Below you will find the more trades you relevant issued by the Internal revenue Service during the first half of July.
Income tax
i. Oficio N°1338 of 04/07/2024
The taxpayer query if the investment funds and mutual funds chilean (the “Funds”) can obtain in respect of dividends received from investments made in the united States of America rates discounted article 10 (Dividends) of the Convention between the Republic of Chile and the united States of America for the avoidance of double taxation of their Protocol and its subsequent diplomatic notes that the amended (the “Convention”).
Answer:
In accordance with what is established by article 81 of the Law which regulates the administration of third-party funds and portfolios for individual (single Act of funds or LUF), in conjunction with the Law on Income Tax, it follows that the Funds subject to the aforementioned article does not affect income taxes.

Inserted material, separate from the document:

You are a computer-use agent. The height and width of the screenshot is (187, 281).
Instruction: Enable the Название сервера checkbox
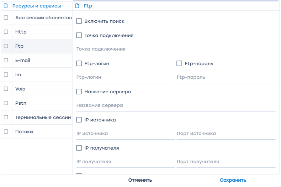click(x=79, y=92)
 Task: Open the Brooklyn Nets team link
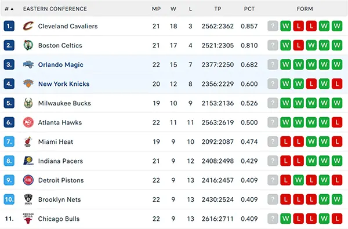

Then, the Convention is not applicable to such Funds, since they do not comply with the requirements of article 4 of the Convention to be considered as residents, in connection with the subject to tax in Chile. In consequence, investment funds, and mutual funds chilean cannot claim the benefits of the Convention, so that does not apply in respect of the rates discounted article 10 (Dividends).
ii. Oficio N°1339 of 04/07/2024
A company “Holding company”, which involved three shareholders are not related to each other, has investments in a number of projects through vehicles specially constituted for the purpose. The company is examining the possibility of incorporating a new investor is not related to the remaining shareholders of the company.
Considering the above, and with the aim of recognizing the right of the current shareholders (the “Shareholders”) have on the profits generated by the project, prior to the possible entry of a new investor, the directors of the Holding company is looking at various alternatives among which are (i) to perform a capital increase that will be paid using the direct capitalization of accounts receivable; and/or (ii) to agree on a distribution of retained earnings, and that each shareholder, freely choose if you subsequently capitalized or not the distributed assets as payment of such utilities.
Thus, the taxpayer requested to confirm the following:
(i) Form part of the cost of taxation of an investment for a shareholder, the capitalization of the accounts receivable.
(ii) The eventual distribution of profits in species and subsequent capitalization of the distributed assets is part of the right of option of the taxpayer, in obedience to a legitimate business reason and, therefore, not constitutive behaviors elusive in terms of the articles 4a, 4b and 4c of the Tax Code.
Answer:
With respect to the cost of taxation of the shares that are received as a result of the contribution of the account receivable, it is reported that this will correspond to the value of the contribution adjusted, without prejudice to the tax treatment applicable to a greater or lesser value obtained by the contributor in the disposition of the referral credit.
In respect of the eventual distribution of profits in species and subsequent capitalization of assets. The IRS argues that the realization of a distribution of profits that would be paid in species for which each shareholder of the Holding company may elect whether to subscribe or not a capital increase –that would be paid with the assets received in the distribution of profits– or choose between staying with the utilities and diluirse3 in the ownership of the Holding company, in principle, would be part of the legitimate right of option of the taxpayer to organize their activities, business or acts subject to the taxes of the way that the autonomy of the will and freedom of contract permit, considering that taxpayers do not have the obligation to choose that alternative that is more costly from the point of view of taxation.
In short, the mere execution of the acts that describes the taxpayer in your query does not constitute, in principle, a performance to be elusive in terms of the provisions of articles 4° bis, ter and c of the Tax Code, which is without prejudice to the specific circumstances of the case may change the above conclusion.
iii. Oficio N°1333 04/07/2024
The taxpayer requests the Service a ruling with respect to the year of departure of the regime of the society of professionals in the event of a breach of any of the requirements to qualify the taxpayer as a society of professionals, both for VAT as for the Income Tax.
Answer:
1) The societies of professionals who, by failing to meet the requirements to qualify as such, to lose this quality, they will lose the exemption under the N° 8 of the letter " E " of article 12 of the LIVS from the 1st day of the month following the occurrence of such breach.
2) As a result of failing to meet the requirements, a society of professional welcome to the rules of the second category will be taxed in the first category since the 1st of January of the year of the breach.